Western blot: Cells were lysed with M-PER® (Thermo Scientific, Basingstoke, UK) and Halt™ protease and phosphatase inhibitor cocktail (Thermo Scientific, Basingstoke, UK, 1:100). 50 µg of protein was separated by SDS-PAGE in Tris-Glycine 4–20% gels (Thermo Scientific, Basingstoke UK) and transferred onto Immun-Blot® PVDF membrane (Bio-Rad, Oxford, UK). Blots were incubated overnight at 4 °C in 5% milk blocking buffer containing LDHA (Novus Biologicals, Oxford, UK) or Cyclophilin A antibody (Abcam, Cambridge, UK). The blots were washed in TBST and incubated with Goat anti-rabbit IgG horseradish peroxidase antibody (Promega, Southampton, UK) for 1 h at room temp. The blots were incubated with Luminata™ Forte Western HRP Substrate (Merck Millipore, Watford, UK) and imaged using the G-Box chemiluminescent imaging system (Syngene, Cambridge, UK). Semi-quantitative downstream analysis of protein expression was performed using Image J software.

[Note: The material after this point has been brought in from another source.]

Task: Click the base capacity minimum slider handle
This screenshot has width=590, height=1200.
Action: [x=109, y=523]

Flow Cytometry: Cells were harvested and centrifuged at 300 RCF at 4 °C, the supernatant removed and pellet washed in PBS (Gibco, Poole, UK). The pellet was re-suspended in of BD cytofix/cytoperm™ fixation and permeabilisation solution (BD Biosciences, Oxford, UK), and incubated for 20 min at 4 °C in the dark. The cells were washed with wash buffer (PBS with 0.2% saponin, and 1% goat serum) and re-suspended with LDHA antibody (Novus Biologicals) and incubated for 30 min at 4 °C. Cells were washed with wash buffer and re-suspended with goat anti-rabbit IgG Alexa fluor 488 (Life Technologies, Warrington, UK), and incubated for 15 min at 4 °C. Cells were washed with wash buffer and re-suspended in staining buffer (PBS with 1% goat serum and 0.09% w/v sodium azide pH to 7.4–7.6) and 20,000 events from each sample analysed using a BD FACSCalibur™. Acquisition and analysis were performed using CellQuestPro software to determine cell line expression of antigen.

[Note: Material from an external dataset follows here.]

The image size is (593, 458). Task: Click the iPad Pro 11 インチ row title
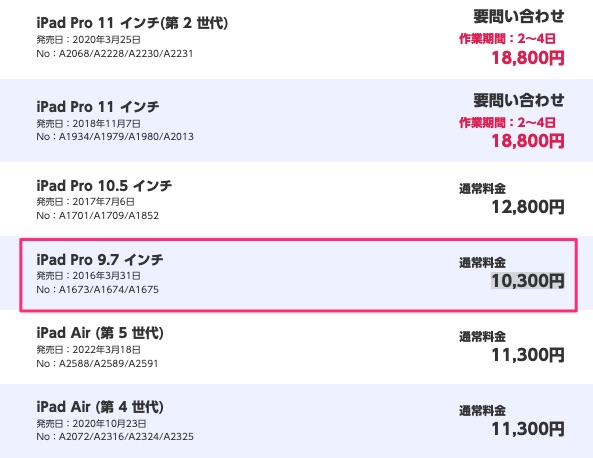click(98, 107)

Oxamate: Cells were seeded and left to adhere overnight before treatment with oxamate (0 h). Oxamate (Sigma Aldrich, Poole, UK) stock was prepared at 0.5 M concentrations in dH2O and filtered, using a Millex®-GP 22µm filter unit (Merck Millipore, Watford, UK).
Small interfering RNA (siRNA) knockdown: Stock LDHA Silencer® select pre-designed siRNA (Ambion, Basingstoke, UK, 4392420) and Silencer® select Negative control #1 siRNA (Ambion, UK) in nuclease-free water (Ambion, UK) were diluted in Opti-MEM (Gibco, UK). The siRNA stock was mixed with jetPRIME® buffer and jetPRIME® reagent (Polyplus transfection®, Source Bioscience Life Sciences, Nottingham, UK) according to the manufacturer’s instructions. 15 nmol siRNA was added to 70,000 cells in 12-well plates and the media changed after 24 h. LDHA knockdown was verified by Western blots parallel to every functional siRNA experiment.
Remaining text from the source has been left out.